──────── ESTRATTO ────────

SARTI, Andrea
– Non si conoscono il luogo e la data di nascita, da collocarsi presumibilmente verso la metà del Cinquecento. Le fonti letterarie antiche tacciono il nome di Sarti, noto esclusivamente attraverso i documenti di archivio e poche opere superstiti. Fu forse figlio o parente del marmoraro carrarese Domenico Sarti di Andrea, attestato per i lavori di decorazione della cappella del Corpo di Cristo (1524) e del pulpito in S. Andrea a Carrara (1541), come pure per l’esecuzione dell’ancona marmorea della Confraternita del Ss. Sacramento in S. Pietro a Massa (1530; Campori, 1873, pp. 87 s.). Ebbe un fratello di nome Bartolomeo, anch’egli marmoraro, il quale tra il 1596 e il 1598 collaborò «in solidum» con Cristoforo Monterosso alla decorazione marmorea della cappella Orefice in S. Maria di Monteoliveto a Napoli (D’Addosio, 1916, p. 534).

────────

• CONSEGNA A:
Riassumi in due frasi la voce su Andrea Sarti.
• CONSEGNA B:
Prosegui la voce su Andrea Sarti partendo dopo la sua ultima frase.

──────── DATI MOSTRATI ────────

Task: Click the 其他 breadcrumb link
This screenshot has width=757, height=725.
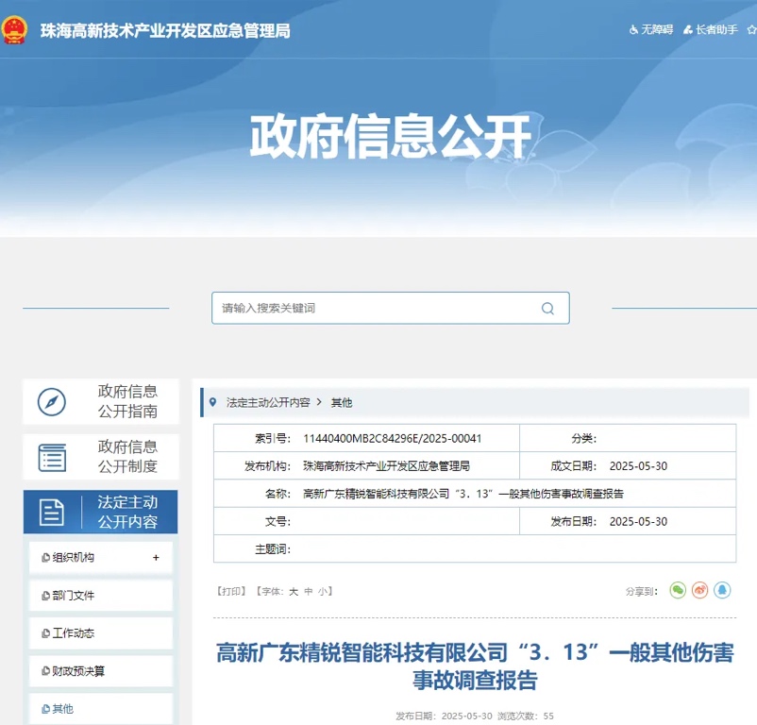Action: tap(341, 402)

────────

• RISPOSTA A:
Andrea Sarti nacque presumibilmente verso la metà del Cinquecento, in luogo e data ignoti, e poiché le fonti letterarie antiche ne tacciono il nome è noto solo da documenti d'archivio e da poche opere superstiti. Fu forse figlio o parente del marmoraro carrarese Domenico Sarti di Andrea ed ebbe un fratello, Bartolomeo, anch'egli marmoraro, che tra il 1596 e il 1598 collaborò con Cristoforo Monterosso alla decorazione marmorea della cappella Orefice in S. Maria di Monteoliveto a Napoli.

• RISPOSTA B:
La prima menzione di «maestro Andrea del Sarto scultore» si registra nel 1576 in una polizza di pagamento di «trentacinque scudi di Sicilia [...] per fare due pile di marmo bianco». All’epoca il marmoraro operava a Carrara come procuratore dello scultore Francesco Calamech, residente a Messina (Di Marzo, I, 1880, p. 796).
Verso la metà del nono decennio, Sarti si trasferì a Napoli, dove, nel 1588, prese in locazione una casa «in platea di S. Maria di Costantinopoli» (Pasculli Ferrara - Nappi, 1983, p. 101). Un pagamento di 40 ducati senza causale da parte di Sarti stesso a favore del marmoraro romano Francesco Zaccarella data al 1586 l’inizio di un prolifico sodalizio artistico che si sarebbe protratto per oltre un lustro (Archivio di Stato di Napoli, Banchieri antichi [ASN, BA], 172, anno 1586, c. 211). Assieme a Zaccarella, divenuto suo procuratore nel 1591 (Strazzullo, 1967, p. 36, nota 24), e al marmoraro carrarese Ceccardo Bernucci, Sarti eseguì il monumento funebre di Bona Sforza, regina di Polonia e duchessa di Bari, nella basilica di S. Nicola a Bari, l’opera più impegnativa del catalogo dell’artista. Commissionata nel 1589 dalla regina Anna Jagellona, figlia della sovrana dedicataria, la sepoltura fu consegnata nel 1593 e sistemata nell’abside della basilica.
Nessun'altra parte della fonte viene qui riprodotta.